Curious about a neighbor’s mortgage? Wondering about a coworker’s marital history? Eager to inspect somebody’s bank statements? In the computer age, all such information, and much more, is for sale. Tapping a vast trove of government, legal and medical databases, dozens of companies are into a booming business peddling personal details on anyone—to anyone willing to pay the price.
San Diego-based Spy Express Inc. runs TV ads boasting that, given only an individual’s name and state of residence, it can provide that person’s address, criminal, civil and professional history and a list of assets—all in minutes and for a minimum fee of $35. Sacramento’s Cyberdix Investigative Services runs a more basic search which, for $12.50, will pull up a person’s Social Security number, last six addresses and current phone number, as well as the names and phone numbers of their neighbors. More expensive searches yield more intimate details: finding someone’s bank account number, says senior partner Russ Koogler, costs at least $150.
All of the information is legally obtained, much of it from public records. But while compiling a personal dossier once required days of searching through records scattered in scores of institutions, it can now take only a few clicks of a mouse. Jack Reed, president of the National Council of Investigative and Security Services, based in Des Moines, Iowa, estimates that at least 200 information vendors can be found on the Internet, ranging from giant companies such as LexisNexis and West Publishing Co. to smaller outfits like Cyberdix.
The ease with which personal information can be collected is good news for people who want to track down deadbeat dads or long-lost relatives but a nightmare for people who guard their privacy. In response last week in Washington, the regulatory U.S. Federal Trade Commission launched workshops aimed at generating solutions to the problem—under the threat of cracking down on the information-service industry unless companies act soon to protect consumer privacy. Eight of the biggest information vendors announced a set of voluntary guidelines that include limiting the sale of private information such as Social Security numbers to subscribers with “legitimate” needs and banning dis-
tribution of private data about children.

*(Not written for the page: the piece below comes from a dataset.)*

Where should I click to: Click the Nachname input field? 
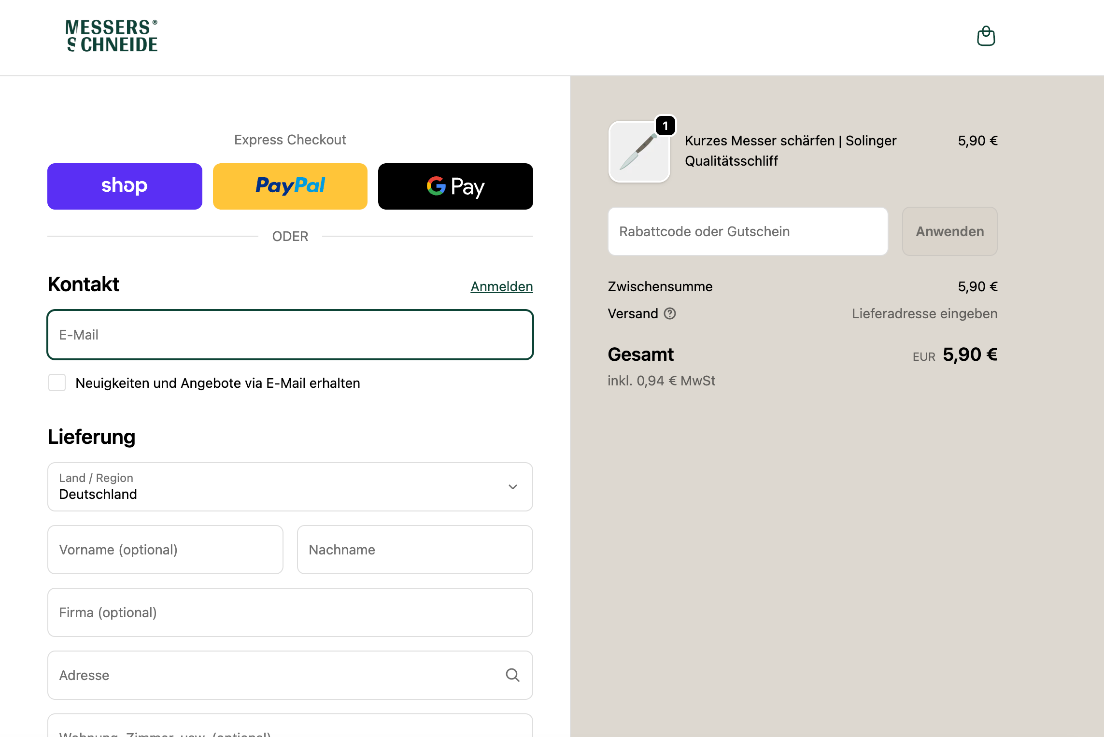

A prototype project devised by the World Wide Web Consortium, a group that co-ordinates Internet standards, aims to balance the interests of both the providers and the users of Web information. Unveiling the program in Washington, consortium director Tim Berners-Lee said the project promotes negotiated compromises between privacy
limits set by providers and needs outlined by users. The program, he said, “should encourage global Web commerce and promote the Web as a place where users feel confident that their privacy expectations are being met.”
Only a handful of Canadian companies have established their own privacy guidelines to govern how they handle personal information from their Web sites, says David Jones, a computer science professor at Hamilton’s McMaster University and president of Electronic Frontier Canada, a nonprofit group that lobbies for the right to privacy on the Internet. Corporations in Quebec are subject to a provincial privacy law, but no other province has introduced privacy legislation covering businesses.
In the United States, one concern is that personal-data services could enable stalkers
or spouse-abusers to find their victims. Sacramento-based Deep Data Investigative Sources, for example, operates a Web site claiming that “nearly 81 per cent of all missing persons can be located—whether they want to be or not.” Another concern is that personal information will be used for “identity theft”—an exploding category of crime in which a crook masquerades as someone else. “With your name and Social Security number, anyone can apply for credit cards, loans, insurance, even commit crimes and leave you to pay the bills,” says Shreveport, La.-based lawyer David Szwak, who handles dozens of such cases every year.
Often, victims are not even aware of what is being done in their names. California resident Bronti Kelly could not understand why he was repeatedly turned down for retail jobs—until he learned last May that a shoplifter had passed himself off as Kelly when he was caught. The shoplifting charge appeared on a database every time an employer ran a background check on Kelly.
Although privacy advocates welcomed last week’s industry initiatives, they insisted that tougher measures are required. For example, said Marc Rotenberg, director of the Electronic Privacy Information Center, the Web consortium’s proposal “will be complicated and cumbersome” and appears to be designed “to make it easy to do direct marketing on the Internet.” What is needed instead of voluntary guidelines, he said, are laws “so that everybody in the industry plays by the same rules.” In fact, there are now more than a dozen bills pending in various state legislatures that would restrict the availability of personal information. Earlier this month, identical bills were introduced in the House of Representatives and the Senate to ban the unauthorized commercial use of Social Security numbers and place other restrictions on the sale of personal information.
Jim Carroll, co-author of the Canadian Internet Handbook, says he would rather see companies adopt a uniform privacy code than have governments impose a solution. At the same time, consumers must also be careful about giving out information. “A lot of people are giving away personal information on the Internet without thinking about what they’re doing,” says Carroll. “I don’t think people are privacy conscious.” Still, in a high-tech world in which billions of daily transactions—from credit-card purchases to e-mail messages to video-rental preferences—are logged in computer databases, confidentiality seems like an increasingly quaint concept.